Only in their absence did I realize to what extent I depend on the multidimensionality of scent messages to connect me to people, places, and things far more profoundly than their 3-D reality.

However, my absolute joy and relief upon regaining my sense of smell was short-lived, because not long afterwards I began hearing unsettling news from people in the fragrance industry. Specifically, several perfumer (nose) friends told me that even when the sense of smell supposedly returns following COVID, they, their assistants, or evaluators, might sometimes confuse or misinterpret the smell of certain raw materials. Clove, for example, might be unrecognizable, or come across as something entirely different, such as mold or fungus.

Happily, for me, just as I was beginning to wonder if I could ever trust my own sense of smell again, I learned that Urban Scents, a perfume company based in Berlin, had developed a “Smelling Training” kit for detecting anosmia, and retraining the brain to correctly reassociate certain raw materials with their true odors. I leapt at the chance to interview Alexander Urban, owner of Urban Scents, while we were both in Milan during Esxence, an annual niche fragrance trade show.

In this video interview, Mr. Urban presents the Urban Scents “Smelling Training” kit, and talks about how and why he and in-house perfumer Marie Urban le Febvre developed it.

Important things I learned:

It’s not just COVID.

Although anosmia and hyposmia (a diminished sense of smell) have been widely recognized during the COVID pandemic as primary symptoms of a COVID infection, other viral illnesses can also result in anosmia, as can chemotherapy treatments, and bodily traumas such as those resulting from automobile accidents. Indeed, well before the onset of the COVID pandemic, Mr. Urban had begun developing the Urban Scents Smelling Training kit relying on research done by oncologists concerned about anosmia among their chemo patients.

Many more people than I imagined suffer from some degree of anosmia or hyposmia (a reduced ability to smell and to detect odors).

Mr. Urban reports in this video that approximately one in five people in the general population suffers from some degree of anosmia, and among seniors over age 70, the percentage is more than 50%.

The Urban Scents Smelling Training kit uses a protocol that involves twice-daily sniffings over a period of three to four months, during which patients essentially retrain their brains to recognize five ingredients—lemon, rose, eucalyptus, clove, and birch tar—all 100% natural, and sourced in Grasse, France. The inclusion of birch tar, which smells like fire and smoke, addresses the well-known danger of elderly people inadvertently setting fires, often simply because they fail to smell something burning on the stove.
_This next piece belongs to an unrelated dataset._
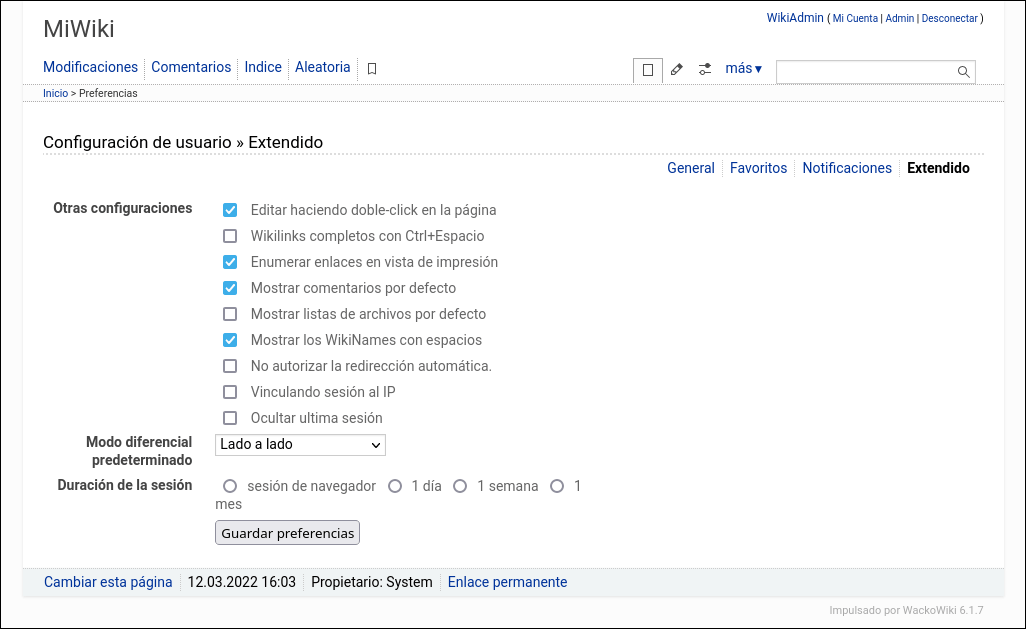This screenshot has width=1026, height=629.
Task: Click inside the search input field
Action: (865, 72)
Regarding the effectiveness of the Smelling Training program, Mr. Urban says, “Based on a number of surveys measuring the success of recovery from anosmia or hyposmia, following a 12-week training session, and taking into account the severity and cause of symptoms, between 25 and 60+% of participating patients report that the ‘Smelling Training’ helped them recover some or all of their sense of smell.”
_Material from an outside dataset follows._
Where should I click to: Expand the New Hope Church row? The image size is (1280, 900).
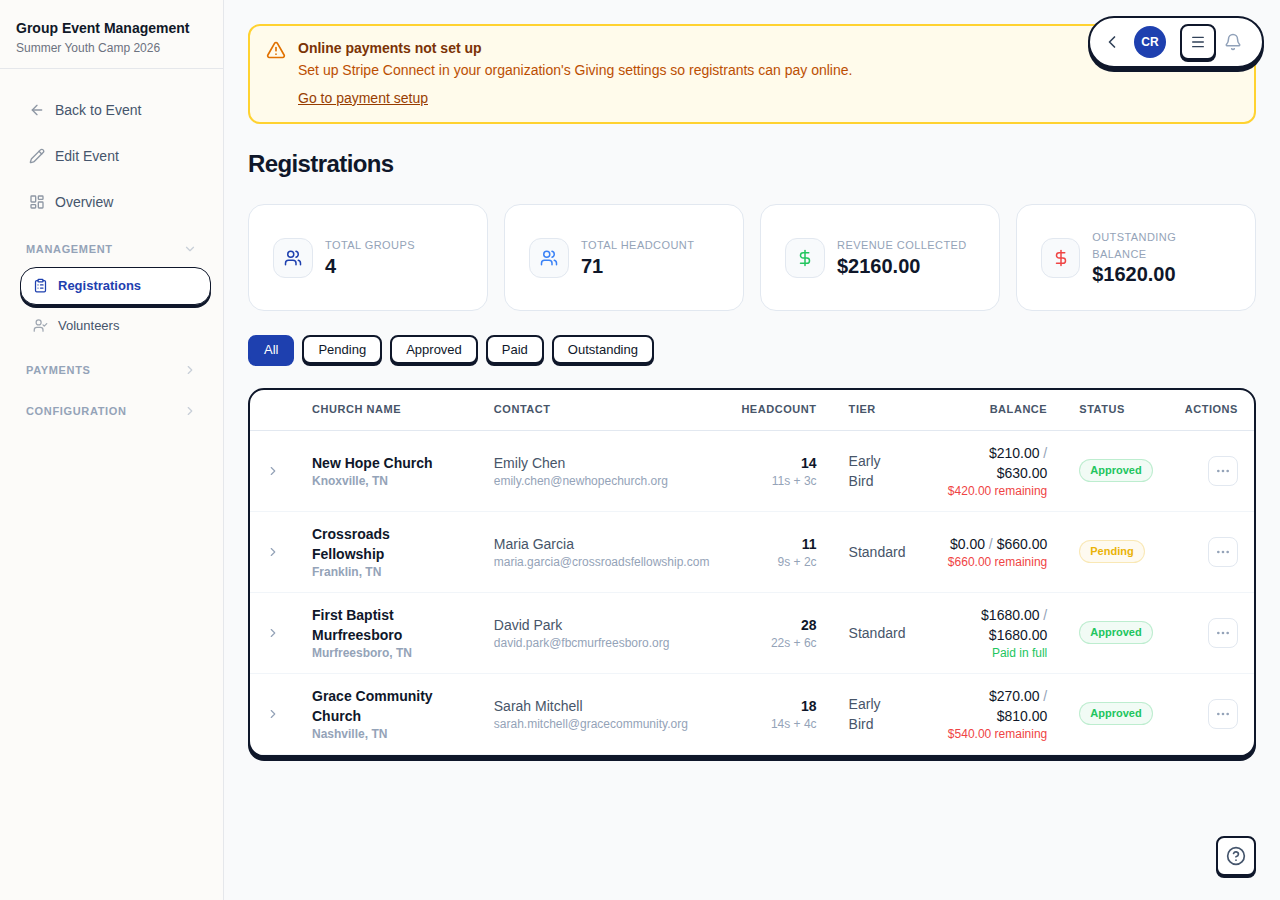pos(272,471)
Mr. Urban also says that in comparison to feelings of isolation and depression often experienced by people with anosmia, recovered patients express emotions of relief and joy. Following a few weeks of training, for example, one patient exclaimed, “How wonderful to be able to smell my wife again after having the feeling for many weeks of sharing the bed with a stranger. I have missed her so much!” Another person reported that his wife, who had suffered from anosmia following an accident two months prior, surprised him one day by exclaiming, “Thanks Hans, the food was really good today!”

Personal note: I took a live test during the video interview and was relieved when I recognized all five ingredients—even after Mr. Urban switched them around because I had inadvertently peeked at the labels. So, although I didn’t need to follow the protocol for a full training program, I occasionally pull out my kit and do a blind smelling just to keep a look out on things, and remind myself of how precious is the gift of smell. Happy to say that as of this writing (early October 2022) all five ingredients are coming through loud and clear!